The Brunswick News reported (3 April 1917) the Glynn sailed from Brunswick on 1 April 1917 with a “...cargo of rosin, turpentine and other naval stores...”, bound for Genoa, Italy with a stop in Gibraltar. After a rather rough 47 day trip across the Atlantic, which necessitated some repairs at Gibraltar, the Glynn entered the Mediterranean on the morning of 7 June, 1917.

Chief Gunner Bernard Patrick Donnelly, the warrant officer in charge of the gun crews, reported to the Secretary of the Navy that “The Schooner Glynn in Lat.36 , 44' N., .Long. 00 , 22' W. at 6:45 P.M. , June 14, 1917, sighted submarine approaching from southwesterly direction at high speed. At 6:55 P.M. submarine opened fire at about 4500 yards distance, closing rapidly to what I estimated to be 3,000 to 3,500 yards. The submarine fired five shots before getting our range. The sixth exploded about 50 feet off our starboard beam, fragments going through the foresail, fore-topsail and jib. The seventh exploded about 100 feet off our port quarter.” A later report stated that some 42 holes had been made in the sails, rigging and hull.
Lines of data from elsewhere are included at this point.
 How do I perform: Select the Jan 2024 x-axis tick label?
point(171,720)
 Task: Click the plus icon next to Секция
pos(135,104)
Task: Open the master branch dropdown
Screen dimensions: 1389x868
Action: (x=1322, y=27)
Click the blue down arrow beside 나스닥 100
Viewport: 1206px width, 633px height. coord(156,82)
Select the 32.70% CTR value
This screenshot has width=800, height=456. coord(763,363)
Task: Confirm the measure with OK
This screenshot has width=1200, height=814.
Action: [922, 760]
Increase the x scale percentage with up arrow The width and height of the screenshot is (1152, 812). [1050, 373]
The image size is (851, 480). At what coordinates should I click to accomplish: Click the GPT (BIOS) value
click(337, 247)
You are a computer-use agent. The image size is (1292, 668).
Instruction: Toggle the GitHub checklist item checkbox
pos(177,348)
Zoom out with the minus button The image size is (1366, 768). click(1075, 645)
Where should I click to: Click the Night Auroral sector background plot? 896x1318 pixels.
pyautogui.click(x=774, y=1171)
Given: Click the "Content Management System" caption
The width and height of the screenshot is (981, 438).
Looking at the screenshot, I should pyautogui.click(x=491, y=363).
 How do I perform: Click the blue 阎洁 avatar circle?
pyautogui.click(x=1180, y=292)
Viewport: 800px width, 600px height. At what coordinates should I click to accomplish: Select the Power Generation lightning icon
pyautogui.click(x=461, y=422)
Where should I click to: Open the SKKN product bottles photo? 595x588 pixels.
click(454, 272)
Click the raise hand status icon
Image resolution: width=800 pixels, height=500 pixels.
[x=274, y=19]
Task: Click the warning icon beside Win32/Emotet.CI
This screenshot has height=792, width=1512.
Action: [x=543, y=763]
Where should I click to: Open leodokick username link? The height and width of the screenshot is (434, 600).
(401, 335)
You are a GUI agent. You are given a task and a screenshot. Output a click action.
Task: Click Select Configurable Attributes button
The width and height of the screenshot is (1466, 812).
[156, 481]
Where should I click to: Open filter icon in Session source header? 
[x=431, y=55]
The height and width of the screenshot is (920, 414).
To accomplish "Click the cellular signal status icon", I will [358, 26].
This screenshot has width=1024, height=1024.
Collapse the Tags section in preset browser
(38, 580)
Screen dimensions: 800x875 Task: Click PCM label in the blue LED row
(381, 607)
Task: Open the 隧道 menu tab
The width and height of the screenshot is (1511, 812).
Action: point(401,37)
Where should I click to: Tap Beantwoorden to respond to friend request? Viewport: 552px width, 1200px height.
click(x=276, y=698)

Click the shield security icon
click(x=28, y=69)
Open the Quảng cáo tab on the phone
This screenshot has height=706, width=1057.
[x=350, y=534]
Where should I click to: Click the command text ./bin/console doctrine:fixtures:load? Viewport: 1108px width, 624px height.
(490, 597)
To continue with Donnelly’s report, “ We then engaged, having held fire until the enemy came to its closest range. Our first shot...fell short and to the right. Brought range up to...3500 yards... The shots then fell close aboard the submarine, which immediately began diving to evade fire. Last shots I believed took effect, but the enemy was evading fire by diving rapidly. Action over at 7:15 P.M.”

Donnelly later reported that the Glynn stood by until morning with no further sign of the submarine. In a report dated 8 August, he stated that while ships in the area where the battle was fought had been sunk almost daily before 14 June, none were sunk thereafter, confirming, seemingly, that the Glynn sank the submarine she had battled. Donnelly was later awarded the Navy Cross for his actions.

The Glynn was sold to a French company after her successful arrival in Genoa. Thus she made only one voyage as an American ship. The Glynn may be the only wooden sailing ship ever to battle and sink a submarine, a fact of which the people of Brunswick should be justly proud. I am proud of both the Glynn and Mr. Donnelly and his gun crews. I know the story because Chief Gunner Donnelly happens to have been my Grandfather.